▸ EXERCISE DIRECTIONS:
Repeat the stretch of entries below from the line with "ドメインマーケット (104, 949)" through the line with "Xem chi tiết (96, 1186)". Include both ends and add nothing.

═════ RECORDS SUPPLIED ═════

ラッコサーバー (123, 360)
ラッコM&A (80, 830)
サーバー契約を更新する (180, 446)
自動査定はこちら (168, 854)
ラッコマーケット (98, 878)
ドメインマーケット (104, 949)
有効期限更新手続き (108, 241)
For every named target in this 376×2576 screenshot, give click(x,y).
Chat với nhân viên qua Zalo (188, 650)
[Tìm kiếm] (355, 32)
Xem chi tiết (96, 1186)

═════
═════ RECORDS SUPPLIED ═════

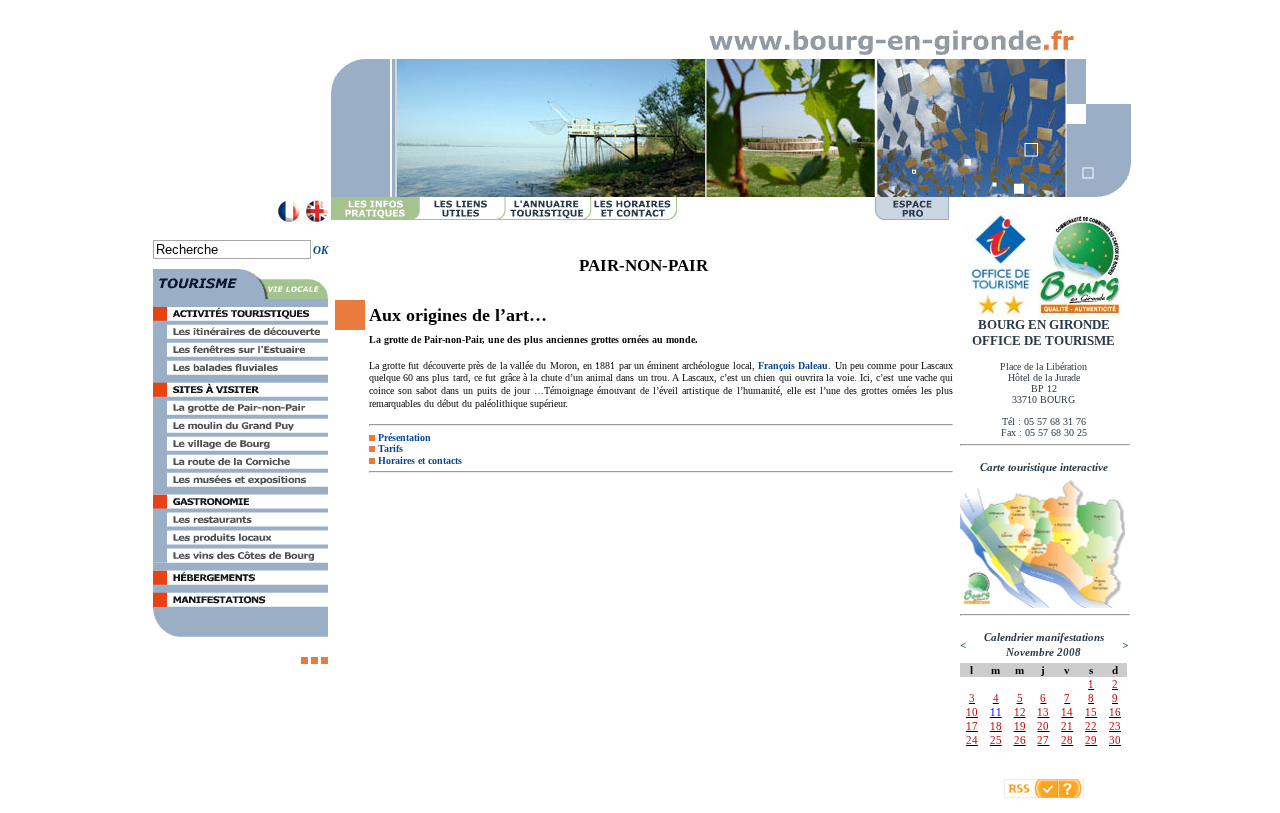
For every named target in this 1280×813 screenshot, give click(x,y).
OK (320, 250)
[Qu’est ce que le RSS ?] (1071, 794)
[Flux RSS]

═════

▸ TASK OUTPUT:
ドメインマーケット (104, 949)
有効期限更新手続き (108, 241)
For every named target in this 376×2576 screenshot, give click(x,y).
Chat với nhân viên qua Zalo (188, 650)
[Tìm kiếm] (355, 32)
Xem chi tiết (96, 1186)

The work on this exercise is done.